The best mechanism currently in place for profiling entity sizes is the usage of the WebConsole filtered watchers view to collect information about the impact of each entity type's properties, coupled with a peer review system to ensure that multiple people have an understanding of the impact of property types.
Persistent properties cause load from both network transmission costs between CellApp, BaseApp and DBMgr, as well as placing load onto DBMgr when not using Secondary Databases. By minimising the number of persistent properties as well as decreasing the size of properties that are being persisted you will effect a long term performance gain in your cluster.
Determining the persistent properties can be performed by using the WebConsole filtered watcher page using a Processes of 'cellapp' and a Path of 'entityTypes/*/properties/*/persistent'. Once you have narrowed down the persistent properties you can perform a review of them to determine any optimisations that can be made.
Choosing the smallest possible data type that can be used for a property will assist in lowering network load within your cluster. This includes all properties regardless of whether they are persisted.

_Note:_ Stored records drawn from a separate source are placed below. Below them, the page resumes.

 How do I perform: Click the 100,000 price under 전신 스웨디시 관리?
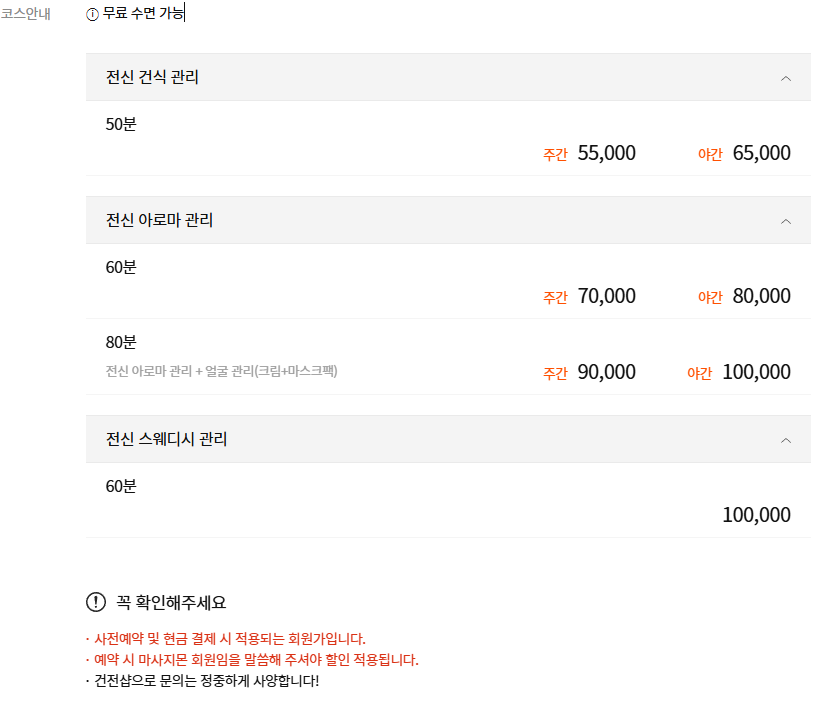[755, 513]
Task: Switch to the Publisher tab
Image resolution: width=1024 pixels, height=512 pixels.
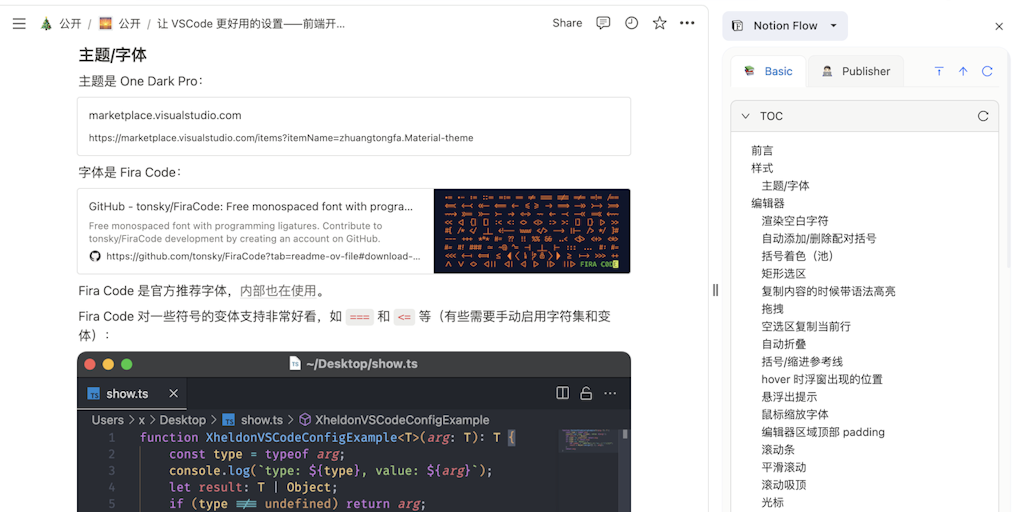Action: (x=856, y=71)
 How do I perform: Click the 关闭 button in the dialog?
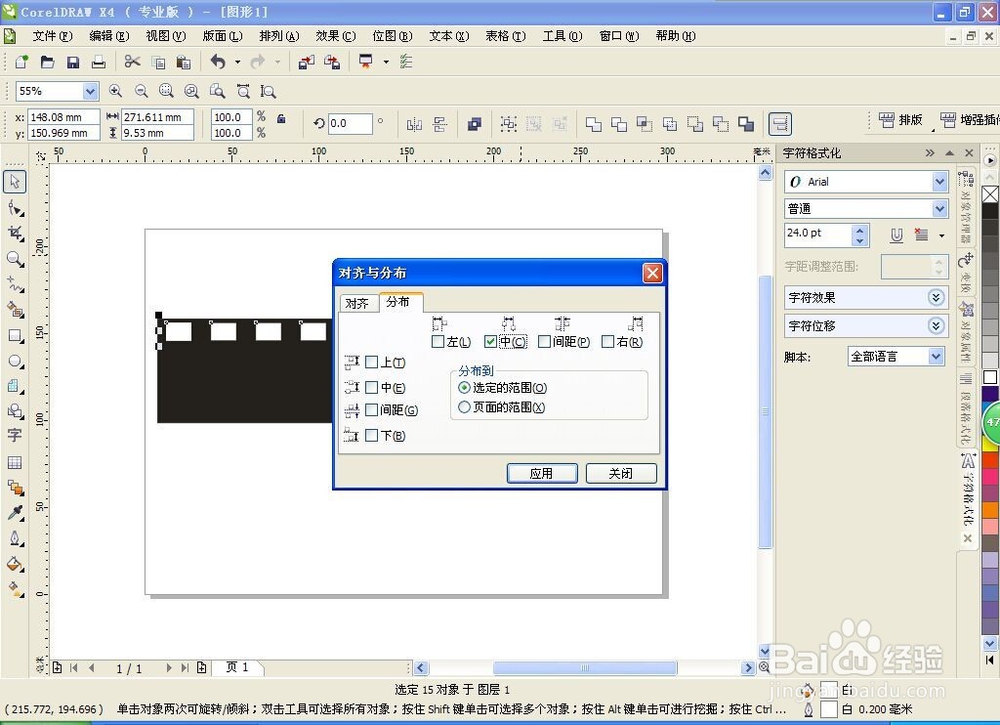click(621, 473)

Often the easiest solution when developing a game is to set all properties to CELL_PUBLIC or ALL_CLIENTS as it provides the greatest visibility of the property. This quite often works perfectly when developing in the office on a single machine server that isn't heavily loaded, however this can lead to large problems when performing load tests and scaling a game up to production.
Ideally the best approach when deciding on the propagation flags to use with properties is to use the object oriented design philosophy of calling methods on an object, in this case an Entity, to request that it perform work for you, rather than accessing its private information yourself.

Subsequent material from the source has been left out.